In a Bloomberg interview, Imran says he would support a continued role for the IMF if he wins the election.
Former Pakistani Prime Minister Imran Khan said he would support a continued role for the International Monetary Fund (IMF) to stabilize the economy and prevent debt defaults, as the ousted leader bids to return to power this year. Are confident. Bloomberg on Wednesday.
In an interview, Imran, who was ousted by a no-confidence vote last year, said he hoped to win a majority when elections were held. While his party, Pakistan Tehreek-e-Insaf (PTI), continues to push for early elections, they are due sometime after August.
The PTI leader said he was preparing a “radical” plan to propel an economy that he predicted would take a turn for the worse by then.
“If we come to power, we won’t have much time,” said the former prime minister, who was criticized when his party came to power in 2018, but delayed approaching the IMF. happened
Now, to a question on sticking with the IMF, with which the country has finally signed up to a disbursement program of nearly $6.5 billion to Pakistan that has been stalled amid issues related to the lender’s demands, he Said: “Now we have no choice.”
The IMF has called for fiscal measures to reduce the budget deficit, such as additional revenue commitments, increase in PDL and GST on petroleum products, and increase in electricity and gas rates.
Pakistan’s economy is currently going through its worst period in history, as the cash-strapped country struggles to access funds from bilateral and multilateral institutions while a key IMF program continues to falter.
Moreover, with interest rates already at 17 percent, inflation reaching 24.5 percent in December, and dwindling foreign exchange reserves, Pakistan remains in dire need of external financing.
Reserves of the State Bank of Pakistan (SBP) have declined significantly in recent months, reaching $4,601.2 million, the latest SBP data showed.
“We have to create policies that our country has never had before,” Khan said. “We fear a situation like Sri Lanka,” he said, referring to the default in Sri Lanka.
Imran said he would re-appoint Senator Shaukat Tareen as the finance minister after holding the post in the previous PTI administration.

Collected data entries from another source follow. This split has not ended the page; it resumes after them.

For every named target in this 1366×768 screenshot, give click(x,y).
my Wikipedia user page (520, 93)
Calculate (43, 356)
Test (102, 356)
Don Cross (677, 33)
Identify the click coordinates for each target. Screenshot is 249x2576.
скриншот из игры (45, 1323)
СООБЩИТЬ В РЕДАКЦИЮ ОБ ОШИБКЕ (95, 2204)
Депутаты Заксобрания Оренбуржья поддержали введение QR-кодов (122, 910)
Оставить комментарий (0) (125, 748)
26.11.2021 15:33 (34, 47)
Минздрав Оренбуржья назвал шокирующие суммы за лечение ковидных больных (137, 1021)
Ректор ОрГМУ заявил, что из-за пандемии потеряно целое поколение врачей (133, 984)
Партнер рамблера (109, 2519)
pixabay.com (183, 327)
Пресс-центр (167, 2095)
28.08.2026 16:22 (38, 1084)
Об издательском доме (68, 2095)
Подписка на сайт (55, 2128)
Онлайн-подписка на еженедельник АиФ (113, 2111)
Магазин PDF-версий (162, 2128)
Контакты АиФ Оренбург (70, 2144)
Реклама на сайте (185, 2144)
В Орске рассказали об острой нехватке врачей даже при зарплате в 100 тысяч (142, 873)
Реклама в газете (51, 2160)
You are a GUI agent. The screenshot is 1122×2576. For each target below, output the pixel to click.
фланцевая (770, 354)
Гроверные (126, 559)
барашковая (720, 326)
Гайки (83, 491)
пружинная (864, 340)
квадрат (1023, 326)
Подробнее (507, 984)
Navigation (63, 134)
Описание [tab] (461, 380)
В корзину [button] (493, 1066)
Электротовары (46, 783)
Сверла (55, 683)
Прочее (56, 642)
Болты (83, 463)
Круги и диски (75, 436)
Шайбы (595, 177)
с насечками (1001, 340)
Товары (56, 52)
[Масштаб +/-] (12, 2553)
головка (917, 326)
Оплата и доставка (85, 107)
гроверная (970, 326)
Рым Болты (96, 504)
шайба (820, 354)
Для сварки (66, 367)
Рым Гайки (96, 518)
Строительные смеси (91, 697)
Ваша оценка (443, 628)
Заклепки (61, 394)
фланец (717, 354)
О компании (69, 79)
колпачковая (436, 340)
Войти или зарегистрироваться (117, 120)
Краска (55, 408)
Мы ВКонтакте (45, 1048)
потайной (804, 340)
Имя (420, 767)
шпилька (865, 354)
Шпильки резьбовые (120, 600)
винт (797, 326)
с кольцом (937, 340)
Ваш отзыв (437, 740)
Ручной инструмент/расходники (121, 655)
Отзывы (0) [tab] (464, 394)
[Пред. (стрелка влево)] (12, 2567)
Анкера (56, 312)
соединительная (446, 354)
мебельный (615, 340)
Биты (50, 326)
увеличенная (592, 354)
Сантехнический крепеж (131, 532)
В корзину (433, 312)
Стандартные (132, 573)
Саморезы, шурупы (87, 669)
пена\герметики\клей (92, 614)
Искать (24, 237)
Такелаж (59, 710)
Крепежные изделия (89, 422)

In one of his government’s last major moves, Imran announced a cut in petroleum product prices by Rs 10 per liter and electricity rates by Rs 5 per unit in February last year.
The move sparked a controversy that halted the IMF program.
The former prime minister said that his decision was based on getting subsidized fuel from Russia. Imran had met Russian President Vladimir Putin in Moscow in February last year on the day Russia invaded Ukraine.
He said that President Putin expressed his commitment to help Pakistan in energy supply during their talks.
Regarding foreign relations, Imran said that he would pursue an independent foreign policy that would not depend on any single country like the US or China.
The PTI chief said that he had a good relationship with former President Donald Trump but the relationship deteriorated under his successor. “It was only when Joe Biden came along that for some reason I felt there was a reluctance,” he said, adding that he believed it was because the U.S. had to withdraw from Afghanistan. Needed someone to blame.